QUESTIONS DE LECTURE
(1) Dans les deux dernières phrases du billet sur la SNCB, relevez toutes les actions que la personne qui écrit accomplit.
(2) Poursuivez le billet sur la SNCB à partir de sa dernière phrase.

──────── TEXTE À ANALYSER

SNCB: marche (l’application) ou crève (l’humain)
Le billet de Béné – Juin 2020
Depuis février 2021, la SNCB prend ses usagers et usagères en otage : désormais, il faut acheter son billet Rail Pass via une application à télécharger sur son smartphone… ou le payer plus cher au guichet et au distributeur automatique. Une mesure d’exclusion pour les « déjà-exclu·e·s » : je pense à celles et ceux qui n’ont pas de smartphone, pas la compréhension du système d’applications, celles et ceux qui ont des difficultés à lire et pour qui le service au guichet restait le plus simple. C’est-à-dire, une partie du public de Liages, qui n’est pas né avec une tablette entre les mains, mais aussi les seniors isolé·e·s pour qui les guichets des banques et des trains étaient une source de contact social. Ces mêmes personnes sont souvent déjà précarisées, à d’autres niveaux. Donc payer leur billet quelques euros plus cher… ça compte.
Bref, il me semble que cette nouvelle politique (qui, il me semble, devrait gagner du terrain au fil des années) renforce aussi bien la fracture numérique que les inégalités sociales. J’ai pourtant bien dû me résoudre à télécharger cette fameuse application. Mon compte en banque me le conseillait fortement. J’y ai acheté un Rail Pass. Je l’ai utilisé plusieurs fois. Mais ce vendredi 21 mai 2020 : surprise ! L’application connaît un problème informatique. 2 minutes avant que je monte dans mon UNIQUE train par heure (j’habite en zone rurale). Au loin, sur un autre quai, la solitaire borne automatique de ma gare locale. Les guichets, eux, sont fermés depuis 10h45 ce matin. Je traîne ma valise dans les escaliers, je fais vite imprimer un second ticket. Je remonte sur le quai et j’attrape mon train au vol.

────────────────
──────── LIGNES FOURNIES

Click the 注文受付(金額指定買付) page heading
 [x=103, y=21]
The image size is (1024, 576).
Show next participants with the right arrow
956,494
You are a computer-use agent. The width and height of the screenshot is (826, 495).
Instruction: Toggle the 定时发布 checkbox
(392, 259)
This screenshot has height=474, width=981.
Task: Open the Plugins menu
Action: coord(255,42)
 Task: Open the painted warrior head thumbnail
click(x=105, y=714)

────────────────
──────── LIGNES FOURNIES

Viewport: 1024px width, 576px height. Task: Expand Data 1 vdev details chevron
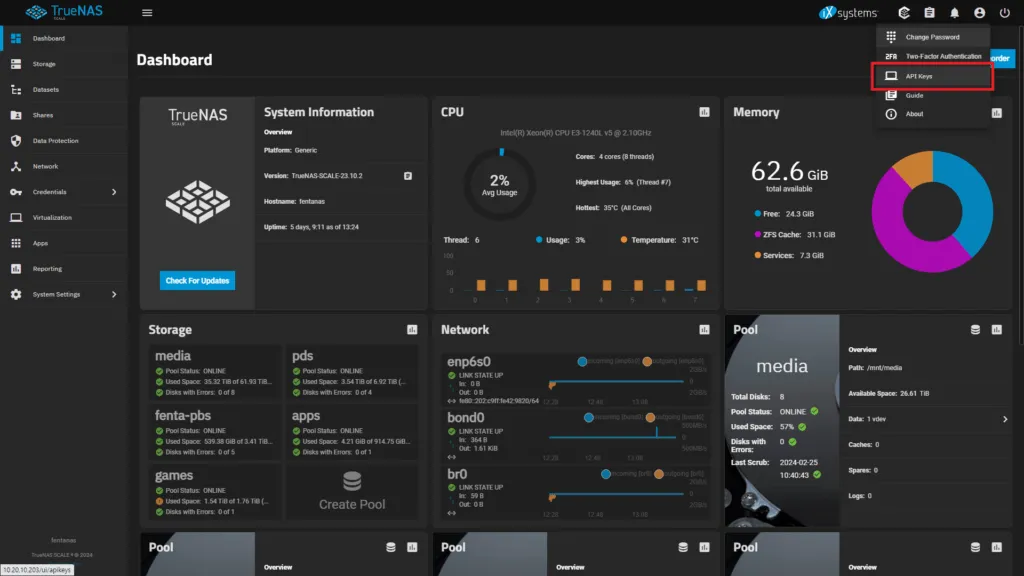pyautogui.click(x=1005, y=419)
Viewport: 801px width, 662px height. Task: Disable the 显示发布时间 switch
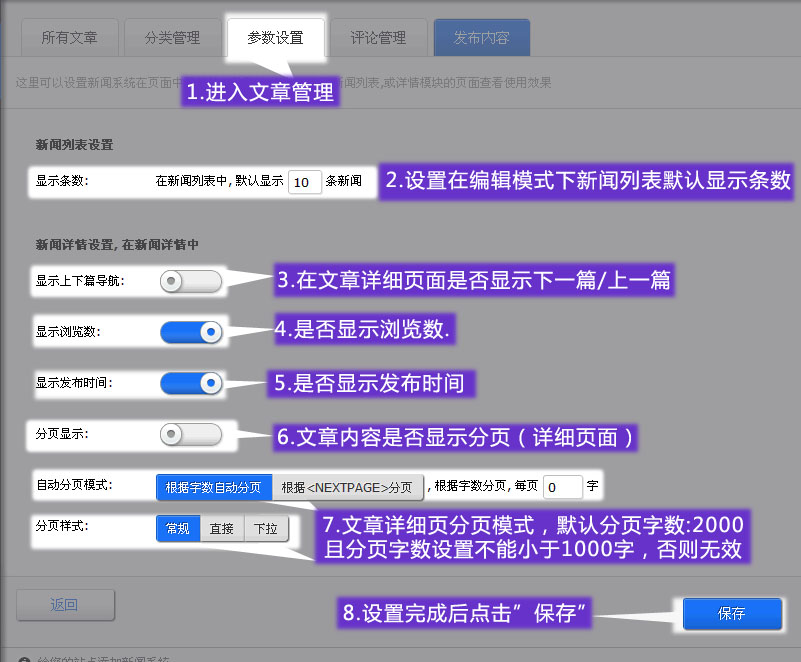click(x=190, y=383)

────────────────

RÉPONSES
(1)
- Elle traîne sa valise dans les escaliers.
- Elle fait vite imprimer un second ticket.
- Elle remonte sur le quai.
- Elle attrape son train au vol.

(2)
Le contrôleur arrive, je suis déjà en ligne avec le service client SNCB pour tenter tant bien que mal de régler le problème. Je reçois une réponse automatique d’un conseiller-androïde qui m’assure « qu’on reviendra vers moi d’ici 5 jours ». Je montre mon ticket au contrôleur. Nouvelle surprise ! Ce n’est pas un ticket valide. C’est un ticket weekend qui ne peut être utilisé qu’à partir de 19h. Et il est 16h. Il me demande de payer un troisième ticket, avec déjà une amende de 7 euros parce que je le prends dans le train. Je refuse. Je lui montre le message d’erreur affiché par l’application. « Alors c’est 75 euros d’amende » me répond-il. Il semble lui aussi, être un robot. Pas de chance, il est pourtant mon dernier recours humain, entre mon smartphone et les bornes automatiques. Je tente donc de réexpliquer la situation : j’ai un autre ticket, je n’y ai juste pas accès. J’ai voulu me mettre en ordre malgré tout. « Alors c’est une plus grosse amende. Pour agressivité ».
Il se met hors ligne. Il appelle Securail. Je me fais escorter hors du train par 4 malabars en uniforme. La garde royale de l’Empereur (pour celles et ceux qui ont vu Star Wars). Je manque mon rendez-vous (j’étais en route pour voir une amie plus vue depuis l’ère pré-Covid). « Heureusement », Securail est dubitatif quant à mon agressivité et me laisse donc continuer ma route avec « seulement » une amende de 75 euros pour irrégularité. « A contester dans les 14 jours », qu’ils me disent.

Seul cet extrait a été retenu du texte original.